The Cup was established in 1949, after the end of the Second World War, in the US occupation zone in the northern half of the state of Baden, which existed as part of the state of Württemberg-Baden from 1945 to 1952, when the state of Baden-Württemberg was formed. Due to the southern half of the state being under French occupation, the Baden football association was cut in half and a northern and southern federation was formed. The same happened with the regional cup competition.

The North Baden Cup is played annually, with the exception of 1950 to 1956, when it was not held.

From 1974 onwards, the winner of the South Baden Cup qualified for the first round of the German Cup. At times, the BFV was permitted to send both, winner and finalist to the first round of the German Cup, currently (2008–09), it is only the winner as North Baden is not one of the three largest federations, which are permitted to send two clubs.

The cup has been sponsored by the brewery Privatbrauerei Hoepfner since 1996 and therefore currently carries the name BFV-Hoepfner-Cup.

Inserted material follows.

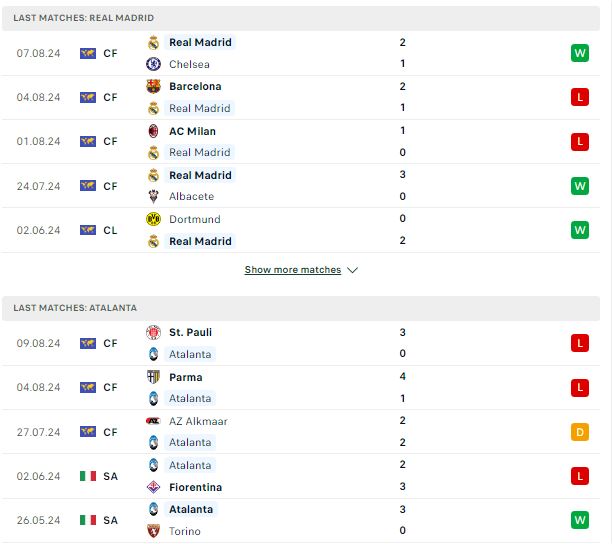Click the AC Milan crest icon

pos(153,131)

The North Baden cup winners have at times performed quite well in the national cup competition. In 1974–75, the first season the regional cup winners entered the DFB-Pokal directly, VfB Eppingen, the North Baden Cup winner, reached the fourth round of the cup, beating Bundesliga side Hamburger SV 2–1 on the way.

In 1990–91, the North Baden Cup winners FV 09 Weinheim defeated FC Bayern Munich 1–0 in the first round of the German Cup.

==Modus==
Professional clubs are not permitted to enter the competition, meaning, no teams from the Bundesliga and the 2. Bundesliga can compete.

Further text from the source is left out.